FABRIC: light natural or artificial material (cambric) 150cm in width.
YOU WILL ALSO NEED: fabric for trimming; elastic tape; 3 small clasps.
IF THE PATTERNS HAVE DOUBLE CONTOUR, THE SEAM ALLOWANCE IS PROVIDED,
IF THE PATTERNS HAVE SINGLE CONTOUR, THE SEAM ALLOWANCE IS NOT PROVIDED.
ATTENTION! Before sewing, print paper patterns and lay them out according to the linen width (from 90 to 150 cm) to find out how much material you need (do not forget about double and symmetric pieces).

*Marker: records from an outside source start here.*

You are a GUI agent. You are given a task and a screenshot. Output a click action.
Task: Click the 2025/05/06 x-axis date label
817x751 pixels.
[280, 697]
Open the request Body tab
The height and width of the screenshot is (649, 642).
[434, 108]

WHEN SEWING, BE CAREFUL WITH NOTCHES – THEY MUST BE MATCHING!
1. Top back – 2 pieces
2. Bottom back – 1 folded piece
3. Bottom front – 1 folded piece
4. Top centre front – 2 pieces
5. Top side front - 1 folded piece
6. Back facing – 1 folded piece
7. Front facing - 2 pieces
8. Ruffle – 2 folded pieces
9. Shoulder strap – 2 folded pieces
1. Stitch the centre/side front pieces of the top together; stitch the side seams. Stitch the shoulder facings seams.
2. Stitch the facing to the top edge of the bodice. Turn the facing to the wrong side of the garment and fold raw edge under. Topstitch the facing to the top, topstitch the top edge of the garment 0,1cm below the edge.
3. Put the right front bodice piece on the left one according to the marked center front foldline; tack the overlapped lower edges.
4. Stitch the side pant edges. Fold the straight edges of ruffles inside and topstitch the edges. Gather the curved edges slightly and tack these to the leg openings between the marks.
5. Fold the waist integrated facing raw edge to the wrong side and press it. Neaten the leg openings and press the seam allowances to the wrong side, topstitch them. Stitch the elastic to the lag openings with zigzag stitch (stretching the elastic slightly).
6. Stitch the bottom to the bodice. Press the seam downwards and topstitch it. Thread the elastic through the casing. Overlap and stitch the elastic ends.
7. Make up the shoulder straps and topstitch them. Sew the straps to the front and try the garment on. Check the strap lengths of and stitch them to the back according to the marks.